As petrol and diesel prices hit £2.50 a litre in some areas of the UK, motoring organisations are pointing to a major imbalance in the cost of fuel dependent on where in the country you fill up your car.

Londoners are possibly used to paying a premium on things which are generally cheaper in other parts of Britain, they pay more for their houses, have more expensive beer and just driving into the centre of the capital comes with the punitive ULEZ and congestion charges, and last week The Sun reported that one petrol station in Chelsea was charging £2.38 a litre for petrol.

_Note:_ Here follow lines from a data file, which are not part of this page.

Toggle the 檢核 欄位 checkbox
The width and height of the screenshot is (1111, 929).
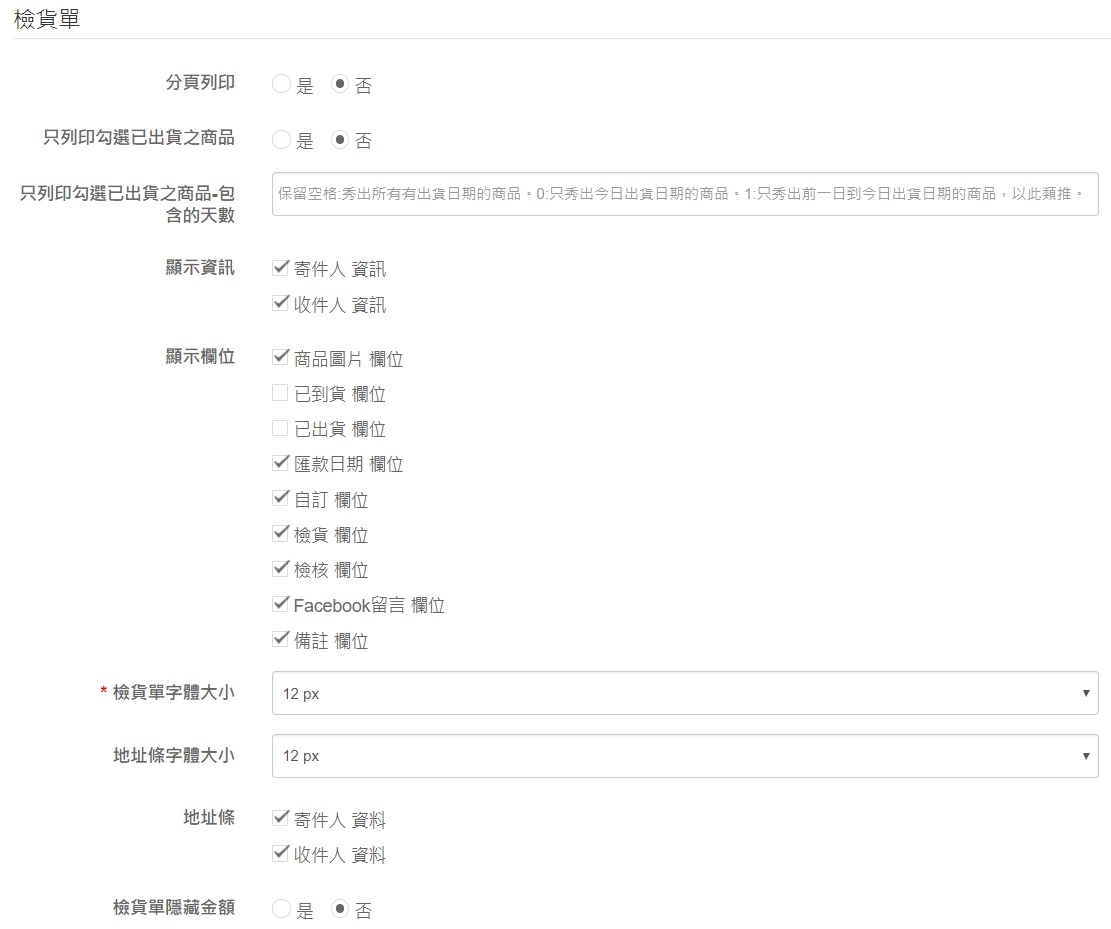coord(280,569)
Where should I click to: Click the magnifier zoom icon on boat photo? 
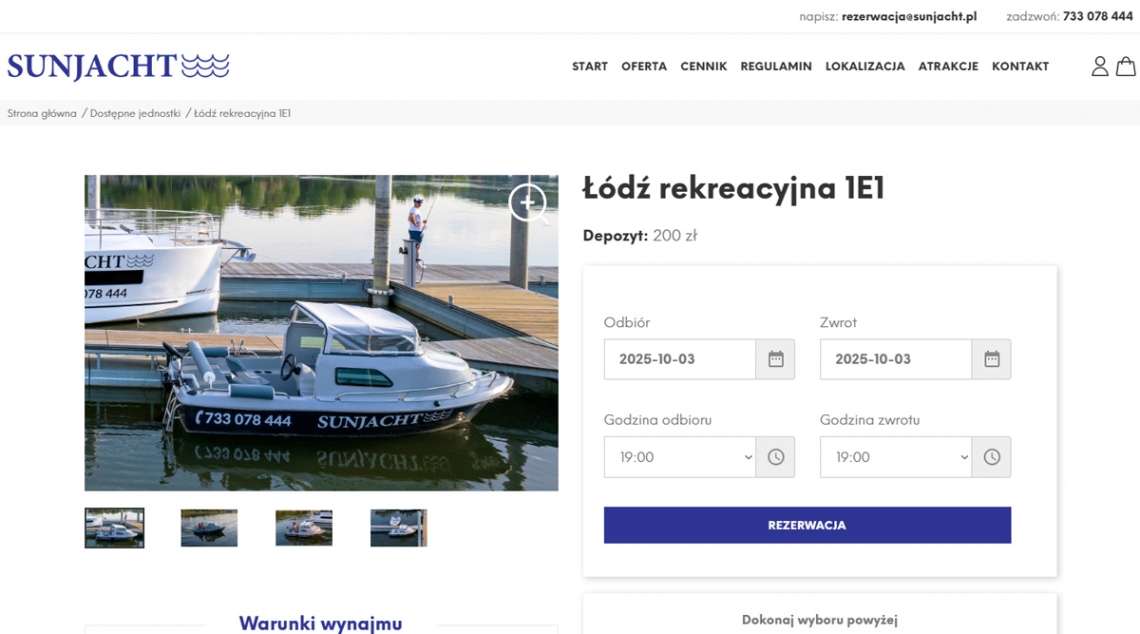528,203
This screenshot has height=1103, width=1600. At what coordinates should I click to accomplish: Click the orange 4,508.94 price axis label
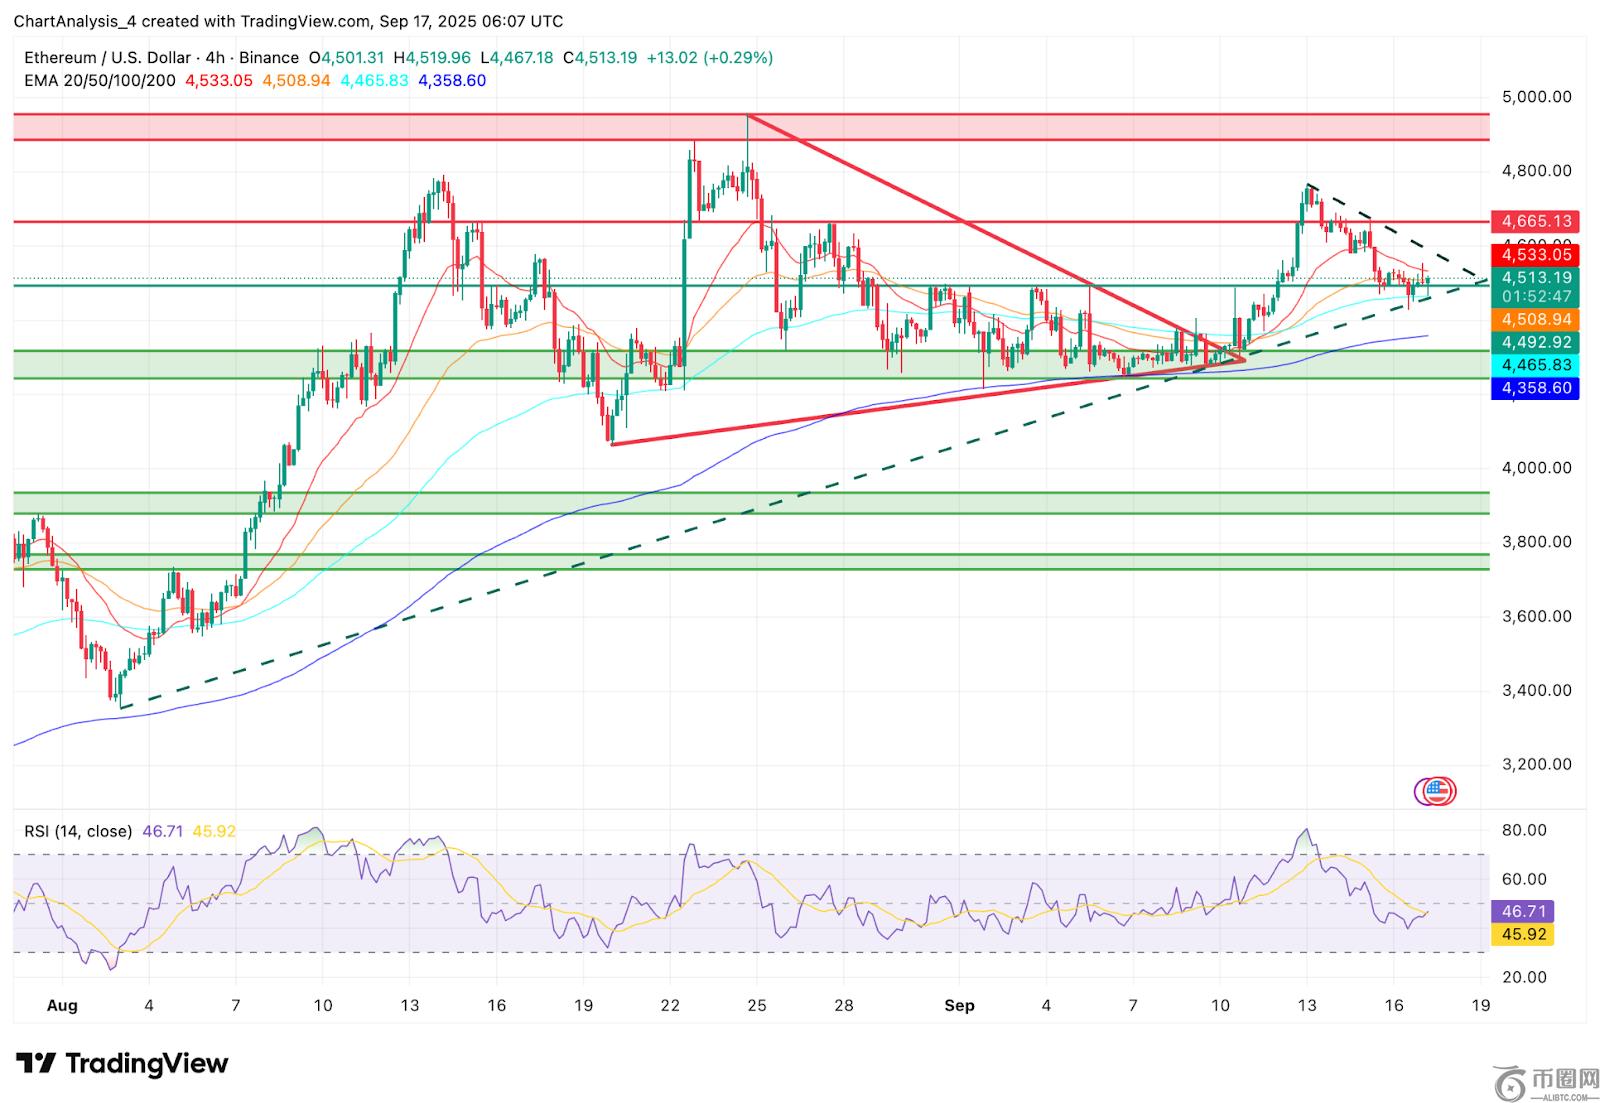point(1535,320)
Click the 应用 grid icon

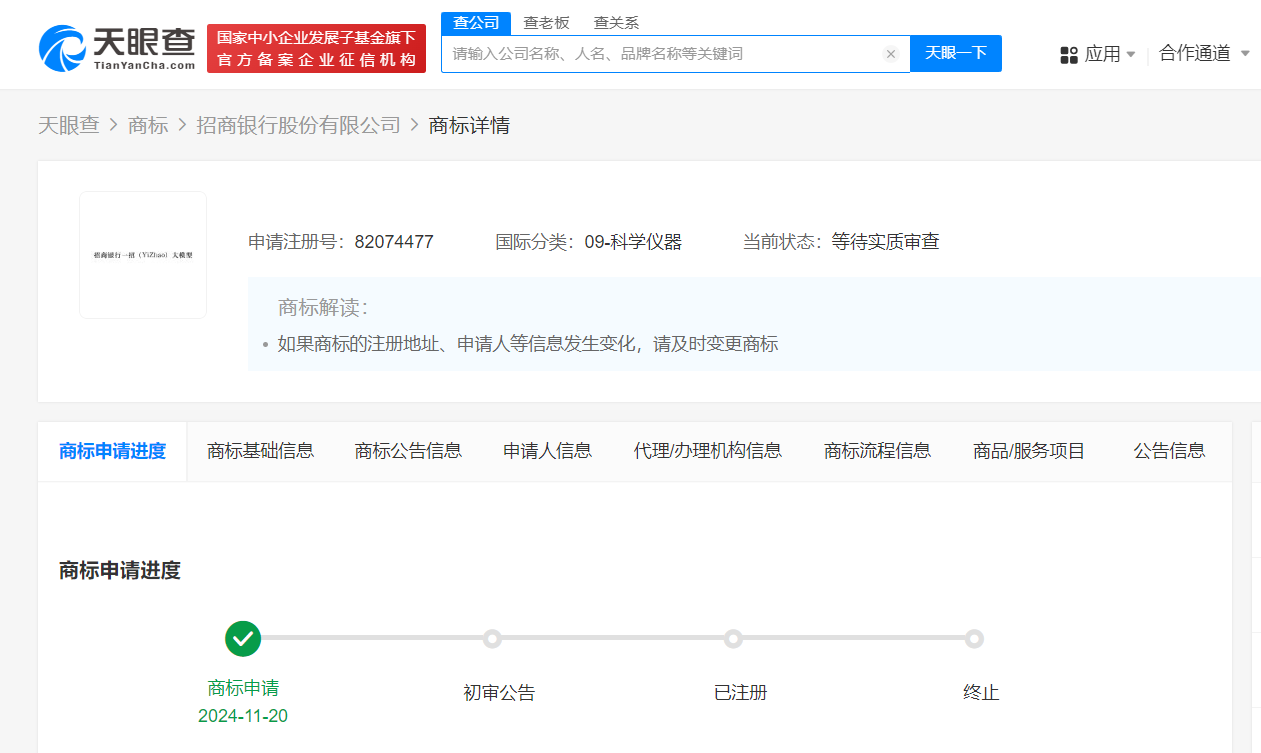(1069, 55)
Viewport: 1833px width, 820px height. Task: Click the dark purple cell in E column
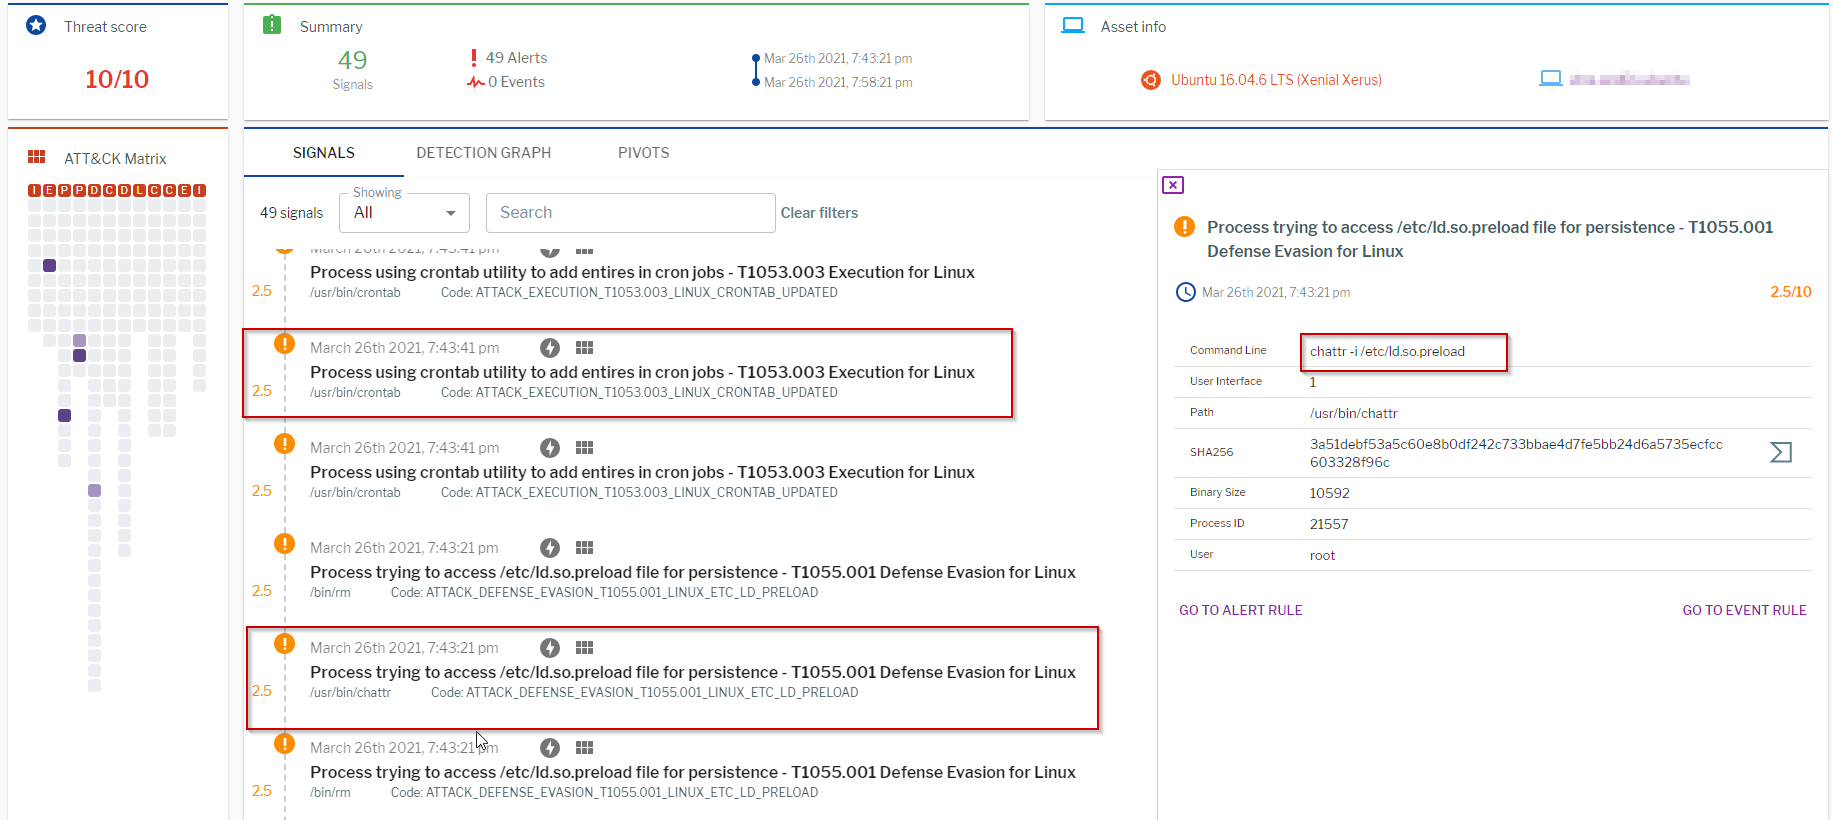(49, 266)
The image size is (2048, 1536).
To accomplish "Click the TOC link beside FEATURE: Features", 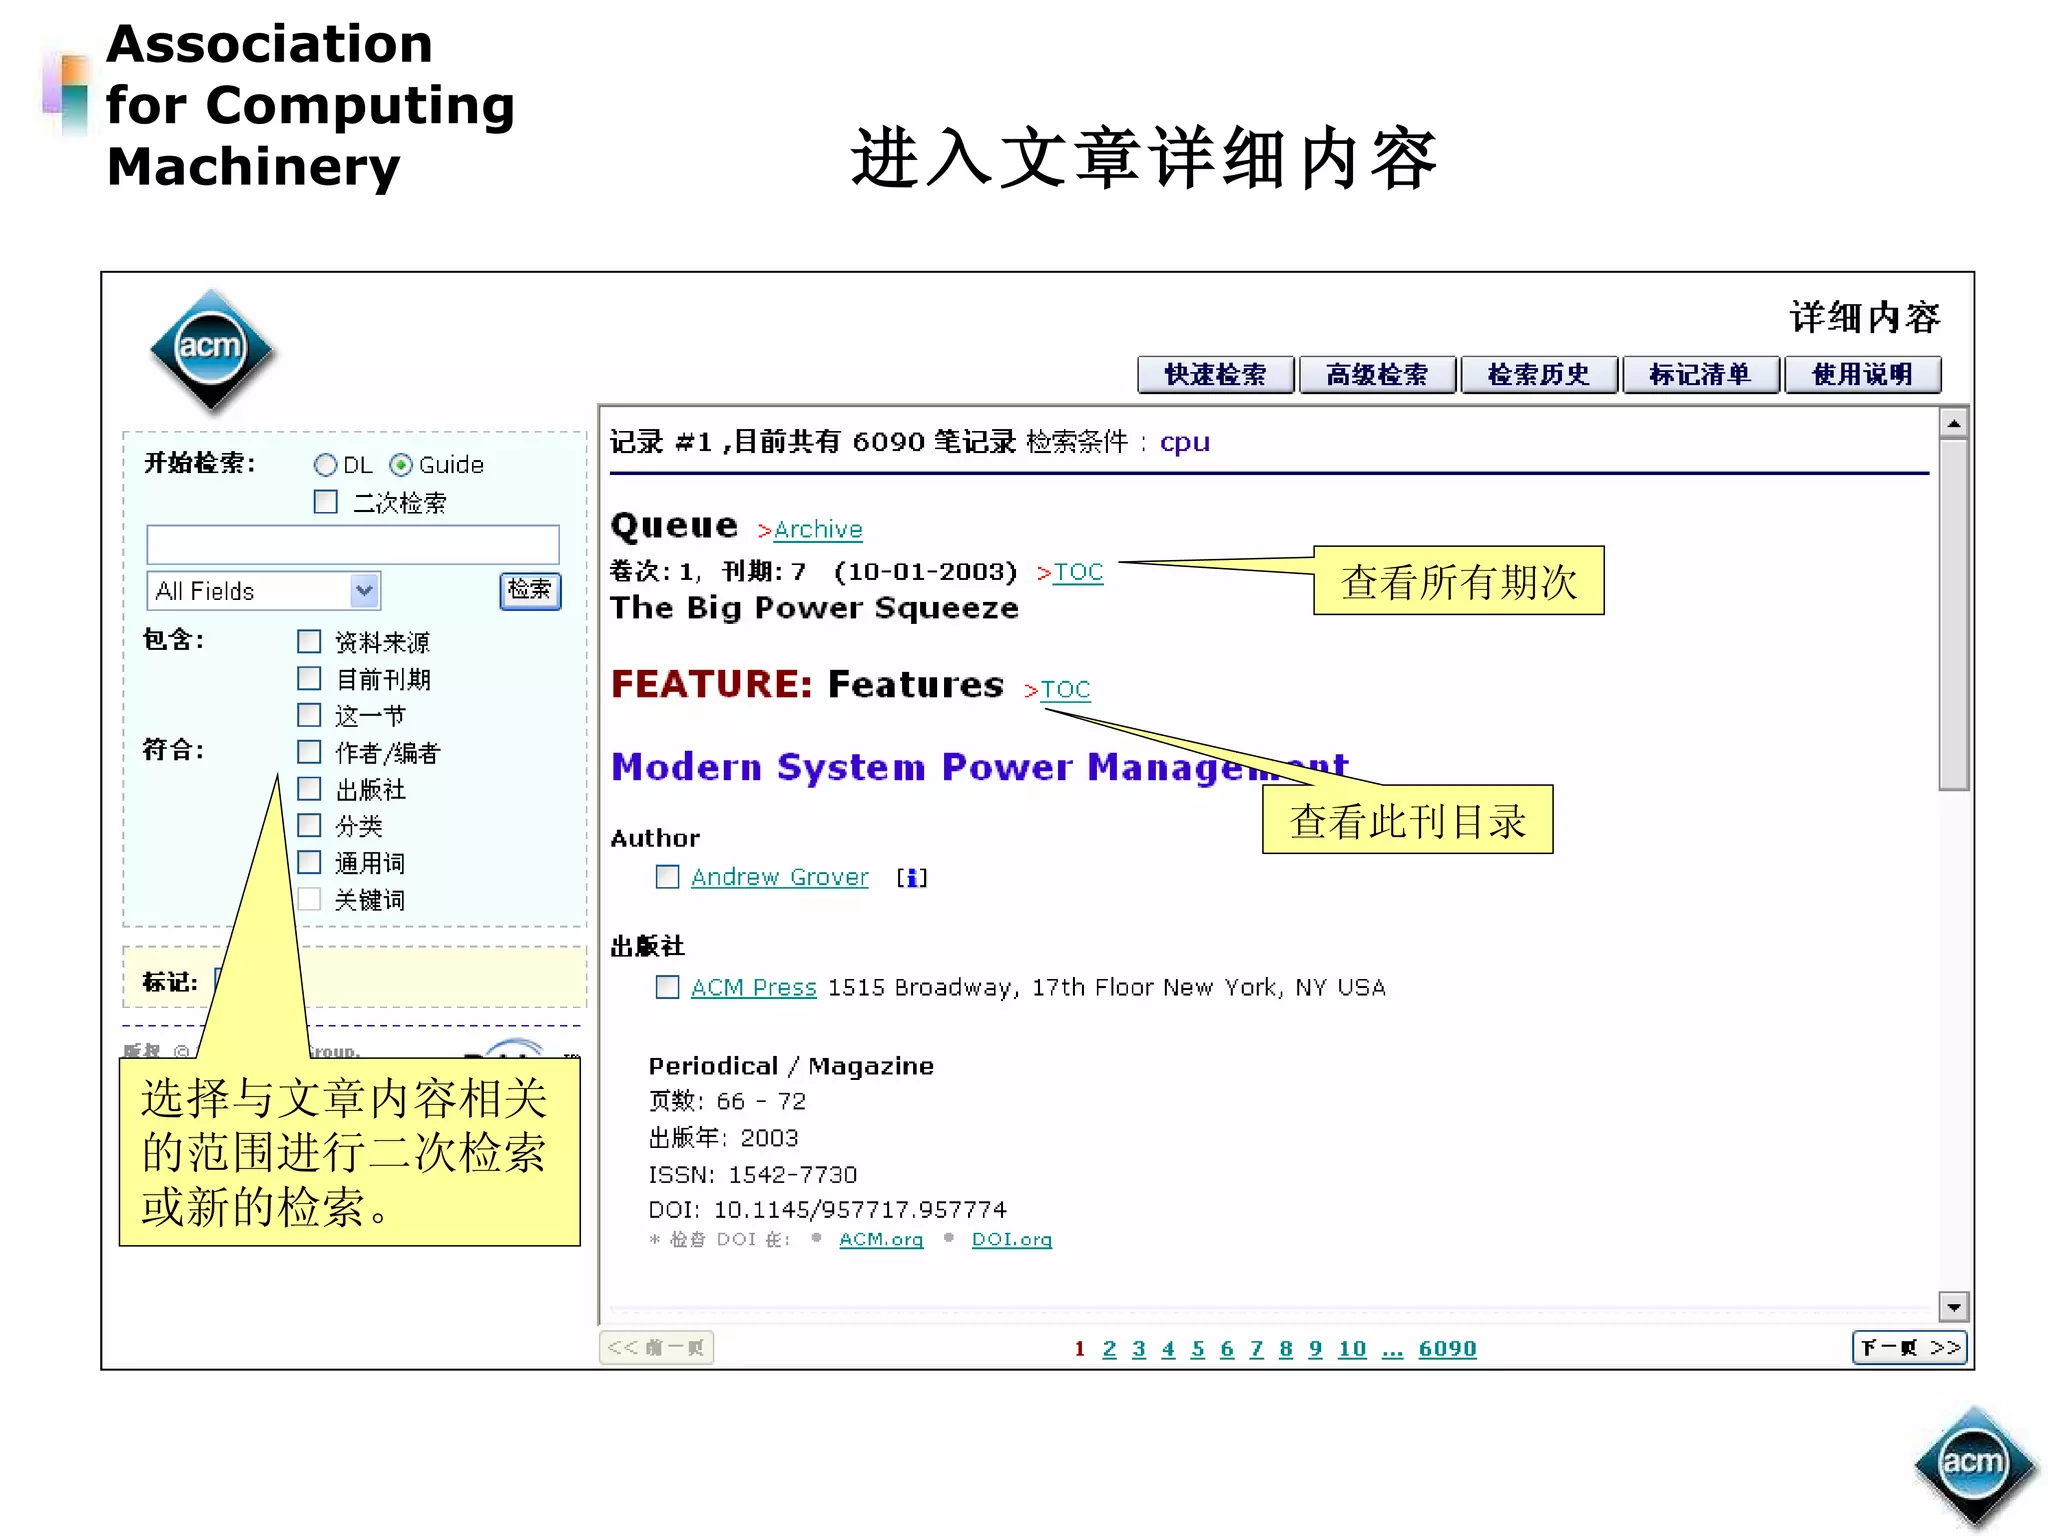I will click(x=1065, y=690).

But it’s not just our capital which is experiencing this imbalance, some harder to reach parts of the nation are also seemingly punished. In the Scottish Highlands last week, one pump was asking for £2.13p a litre of diesel, which is almost worst than the Chelsea price, purely because drivers have less choice in remote areas.

“There are around 8,000 petrol stations in the UK so it’s pretty hard to know where has the most expensive petrol per litre but London tends to be at the more expensive end,” said Jack Cousens, Head of Roads Policy at the AA.


“It also tends to be in more rural areas where it’s a little bit more expensive than normal.


“If you’re lucky enough to have a supermarket fuel station nearby, that tends to drag down prices in the area, as they have more flexibility, meaning other retailers try and bring their prices into line.

“But that effect has diminished somewhat, so it really is a case of shopping around.”